Celebrating coming of age by coming into their own, Cedarsmoke’s debut album ‘Into The Wild World’ is out everywhere on October 22.
With their ambitious approach to indie-rock that rewards nuanced listeners, Brisbane’s own, Cedarsmoke have packed their lyric-driven pop, dark-humoured observations and moody charm into every second of their debut album, ‘Into The Wild World’ (out October 22).
Following four well-received EP’s, ‘Into The Wild World’ is a 13-track eclectic amalgam of the band’s sonic and lyrical style, threading energetic indie-rock, acoustic folk-style ballads and piano-driven numbers together in an honest exploration of the unpredictability of life in your twenties. Cedarsmoke explains:
“The album deals with different aspects of being in your twenties and being in the throes of a quarter-life crisis. It aims to convey that entering adulthood is also like entering the real and wild world and the first time you have to properly confront adult freedoms and responsibilities like work, sex, love, money, alcohol, excess and restraint.”
Recorded and mixed by Cam Smith (Tape/Off, Spirit Bunny, Terra Pines) and including guest vocals from Maddie Keinonen (Dumb Things), ‘Into The Wild World’ opens with an introduction into adulthood as heavy drums, crooning vocals and melancholic piano signal the first step into the “real world” with ‘We Settle Into The Night’.
Next, a taste of wholesome country flavour bursts through in ‘Never Mind’ as slide guitars and juicy harmonica elements deliver a satisfying crunch in a song confronting the difficulties of experiencing social anxiety in an extroverted world.
If childhood is a party then ‘Being Young Is Getting Old’ represents the hangover as frontman Jon Cloumassis’ endearing Aussie rasp details the downside of twenty-something youth betwixt sonic experimentation with mellotron echos and effects-pedal twinges peering through acoustic guitar melodies.
On a journey of self-discovery and maturity, love song ‘Some Things’ follows with a brooding guitar and piano-led alt-rock mix, trailed by the all-good ‘Half Bad’, boasting crispy bites of distorted guitars in a lifting chorus, keeping us from sweating the small stuff.

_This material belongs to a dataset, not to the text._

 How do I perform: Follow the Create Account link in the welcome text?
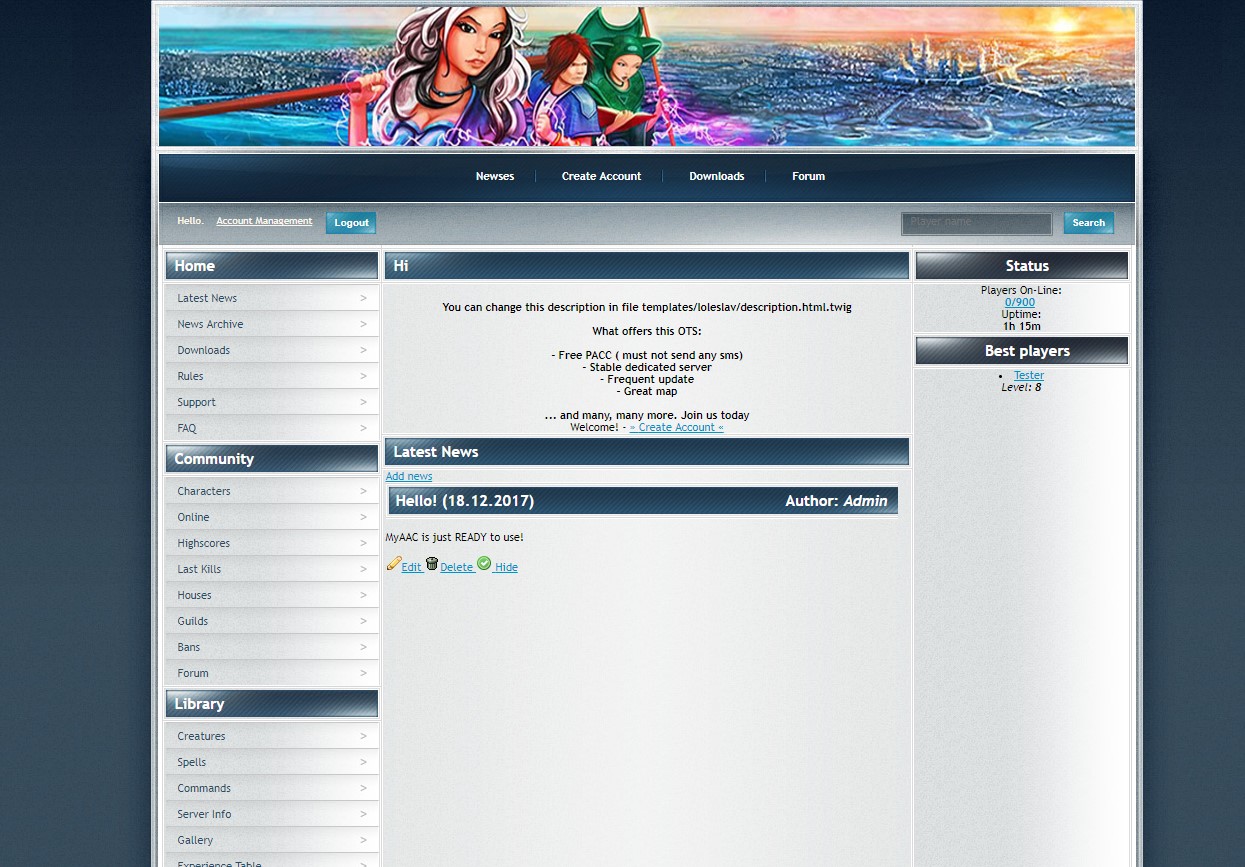click(x=677, y=427)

Sojourning from Cedarsmoke’s distinctive self-deprecating darkness is ‘Anything’, arriving in the warming indie-rock embrace of an optimistic love song with vibrant smatterings of mandolin and synth, until a reality-check in the form of ‘The Bitter End’ broaches the dichotomy of freedom and commitment.
‘Time To Leave’ pipes up with rambunctious drums and robust rock ‘n’ roll riffs, each verse covering a different situation that ultimately ends in knowing that it’s time to leave, chased by stripped-back and sweet interlude ‘Sideways’, providing a soft, melodious pitstop between two high-energy rollers.

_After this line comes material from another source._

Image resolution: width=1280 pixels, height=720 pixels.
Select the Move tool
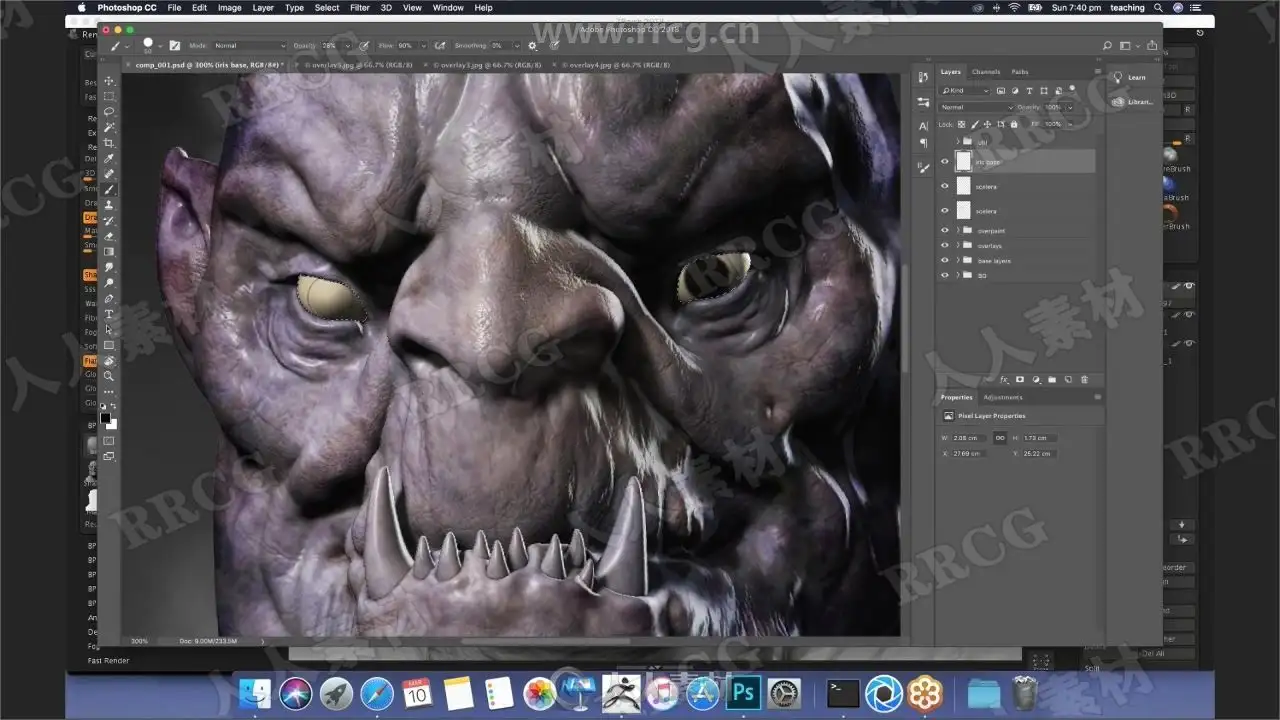109,81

Cue ‘Sadly Ever After’, which sees Cedarsmoke take a bite from the poisoned apple in a punchy alt-rock track that uses wacky guitar bending riffs and slightly disgruntled melodies to represent not-so-happy endings that are more realistic than their fairytale counterparts.

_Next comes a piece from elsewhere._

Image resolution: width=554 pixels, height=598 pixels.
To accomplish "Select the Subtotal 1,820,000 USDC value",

Leaning heavily on organ melodies and crescendos, ‘An August Night’ swoons and sways, as oscillating soundscapes tell the tale of two lovers, the band’s clever arrangement conjuring the clear image of their figures moving together in the distance as the camera pans out and the credits start to roll.
On a spectre of swinging synths and solemn vocals, ‘Only Pain’ explores the glorification of suicide in popular culture with a mellow grunge-inspired track, delivering us to album closer ‘Those Days Are Gone’, a nostalgic folk-ballad that offers one last reflection on the freedom and chaos of youth, before leaving it behind with the bittersweet echo of slide guitars, pensive piano and stirring harmonica, acting as final remnants of the past.
Cedarsmoke’s previous releases, including multiple singles from this album, have seen ongoing support from theMusic, AU Review, AAA Backstage, Hysteria Mag, Scenestr, Music Is My Muse, Local Band Smokeout, Triple J Unearthed and more.